● Exercise details: Please write out all of the entries without altering anything.

● Exercise materials:
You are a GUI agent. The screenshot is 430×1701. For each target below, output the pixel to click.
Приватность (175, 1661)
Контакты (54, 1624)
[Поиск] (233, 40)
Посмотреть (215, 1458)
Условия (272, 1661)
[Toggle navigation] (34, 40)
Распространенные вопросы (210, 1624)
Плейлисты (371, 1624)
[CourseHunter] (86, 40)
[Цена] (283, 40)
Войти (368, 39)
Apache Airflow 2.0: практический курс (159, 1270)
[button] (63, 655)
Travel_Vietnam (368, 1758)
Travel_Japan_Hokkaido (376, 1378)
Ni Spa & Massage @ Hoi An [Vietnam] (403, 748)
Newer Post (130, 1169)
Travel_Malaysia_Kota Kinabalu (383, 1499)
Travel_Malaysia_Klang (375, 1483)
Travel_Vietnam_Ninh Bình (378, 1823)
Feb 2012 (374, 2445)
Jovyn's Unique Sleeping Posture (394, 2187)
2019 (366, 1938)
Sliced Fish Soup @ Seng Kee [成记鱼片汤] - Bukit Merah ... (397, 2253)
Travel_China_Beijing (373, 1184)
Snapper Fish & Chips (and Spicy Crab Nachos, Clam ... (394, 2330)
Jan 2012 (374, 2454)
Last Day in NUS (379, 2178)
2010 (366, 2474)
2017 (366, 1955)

● Written solution:
You are a GUI agent. The screenshot is 430×1701. For each target below, output the pixel to click.
Приватность (175, 1661)
Контакты (54, 1624)
[Поиск] (233, 40)
Посмотреть (215, 1458)
Условия (272, 1661)
[Toggle navigation] (34, 40)
Распространенные вопросы (210, 1624)
Плейлисты (371, 1624)
[CourseHunter] (86, 40)
[Цена] (283, 40)
Войти (368, 39)
Apache Airflow 2.0: практический курс (159, 1270)
[button] (63, 655)
Travel_Vietnam (368, 1758)
Travel_Japan_Hokkaido (376, 1378)
Ni Spa & Massage @ Hoi An [Vietnam] (403, 748)
Newer Post (130, 1169)
Travel_Malaysia_Kota Kinabalu (383, 1499)
Travel_Malaysia_Klang (375, 1483)
Travel_Vietnam_Ninh Bình (378, 1823)
Feb 2012 (374, 2445)
Jovyn's Unique Sleeping Posture (394, 2187)
2019 (366, 1938)
Sliced Fish Soup @ Seng Kee [成记鱼片汤] - Bukit Merah ... (397, 2253)
Travel_China_Beijing (373, 1184)
Snapper Fish & Chips (and Spicy Crab Nachos, Clam ... (394, 2330)
Jan 2012 (374, 2454)
Last Day in NUS (379, 2178)
2010 (366, 2474)
2017 (366, 1955)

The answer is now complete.